I have worked a bit with node.js and I understand how it can help design push applications but I have some difficulties when thinking about having them run on multiple servers.
Here are some design I can think of for a large scale chat app :
1 - Servers have state, they keep the connections opened and clients can have new messages pushed to them. In this scenario, we are limited by the physical memory of one server so we cannot scale linearly if we have too many users per room.
2 - Servers have no state, they request a distributed database to respond to clients requests. In this scenario, clients poll the servers. We could scale linearly but the throughput is decreased, the messages are not delivered instantly and polling has been shown as a bad practice when scaling.
3 - Mix of 1 and 2. Servers keep the connections of its clients opened and poll the distributed database. The application is more complex to write and we still use polling. Similar client's requests (clients of the same room) are just grouped into a single one done by the server. The code becomes unnecessary complicated and it does not scale in the situation where we have many rooms and a few users per room.

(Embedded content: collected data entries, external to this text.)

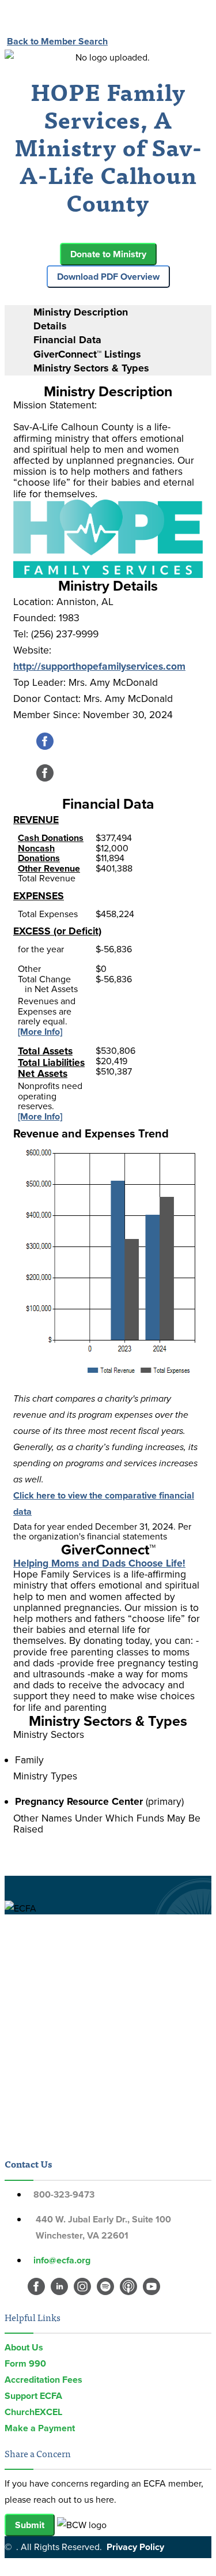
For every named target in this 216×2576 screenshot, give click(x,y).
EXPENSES (38, 895)
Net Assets (42, 1073)
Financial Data (67, 339)
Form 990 (25, 2363)
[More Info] (40, 1031)
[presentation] (119, 312)
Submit (29, 2525)
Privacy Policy (135, 2547)
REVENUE (36, 819)
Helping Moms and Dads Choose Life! (99, 1563)
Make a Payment (40, 2428)
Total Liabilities (51, 1062)
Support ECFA (33, 2395)
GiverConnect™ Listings (87, 354)
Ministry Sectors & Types (91, 368)
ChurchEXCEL (33, 2412)
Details (50, 325)
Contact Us (28, 2163)
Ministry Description (80, 312)
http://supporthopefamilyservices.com (99, 666)
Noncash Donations (39, 853)
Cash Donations (51, 837)
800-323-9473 (63, 2194)
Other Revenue (49, 868)
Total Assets (45, 1050)
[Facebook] (45, 746)
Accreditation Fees (43, 2379)
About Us (24, 2347)
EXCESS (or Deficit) (57, 930)
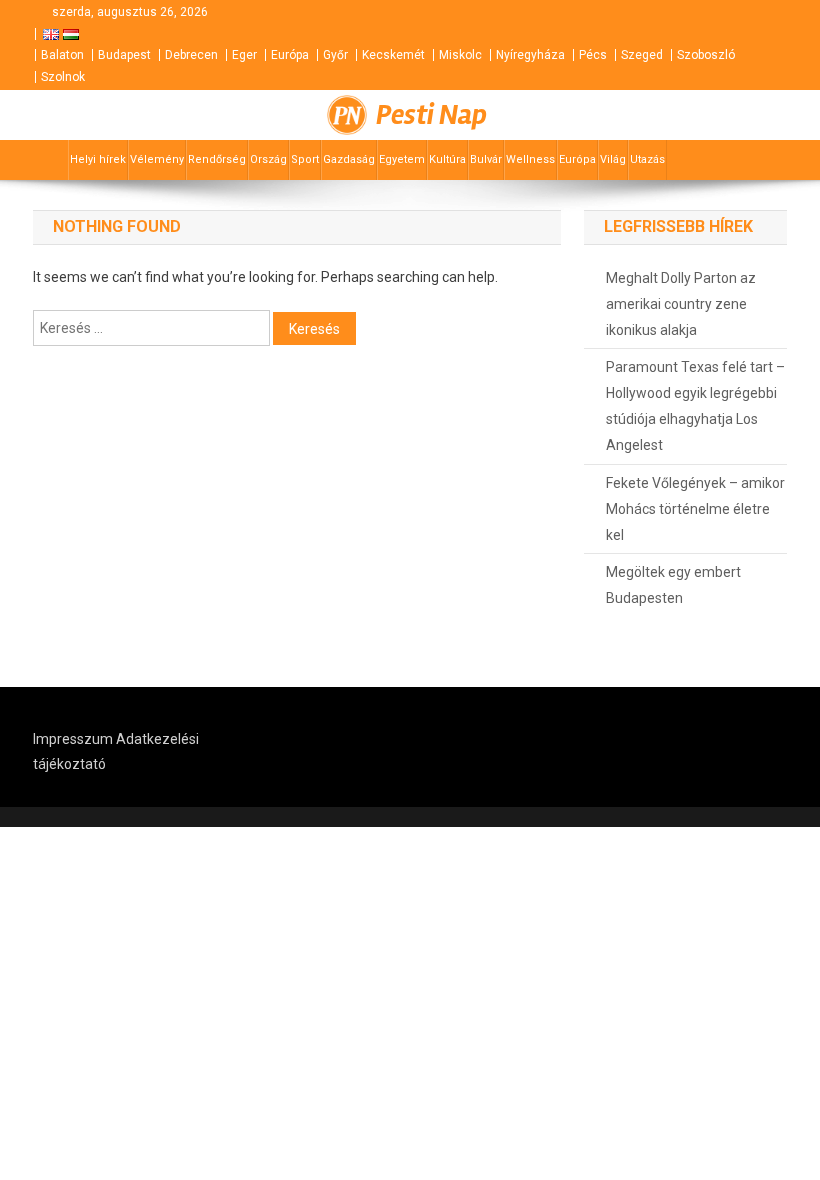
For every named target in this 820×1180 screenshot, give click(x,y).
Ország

4 - Servers have no state and the database cluster uses event to notify every registered servers about new messages. This is the solution I would like to have but I haven't heard of any database which has this feature. (Some people are talking about this feature for mongodb here: https://jira.mongodb.org/browse/SERVER-124)
So Why is the 4th solution not used so much today?
How do people usually design their applications in this case?
Since you want a push application, you would probably use Socket.IO with RedisStore.
By using this combination, the data for all the connections is kept in Redis (in-memory database), so you can scale outside a process. Another use of Redis here is for pub-sub.
The idea is to trigger an event when something needs to be pushed, then sent a message to the browser using Socket.io. If you want to listen to database changes, perhaps it's better to use CouchDB with it's _changes feature.
Resources:
https://github.com/dshaw/talks/tree/master/2011-10-jsclub/sample-app
http://www.ranu.com.ar/2011/11/redisstore-and-rooms-with-socketio.html
How to reuse redis connection in socket.io?
Instead of triggers for case 4, you might want to hook into MongoDB replication.
Let's assume you have a replica set (you wouldn't run single mongod, would you?).
Every change is written to the oplog on the primary and then is replicated to secondaries.
You can efficiently pull new updates from the oplog, using tailable cursors. Note, this is still pull, not push.
Then your node.js will push these events to the clients.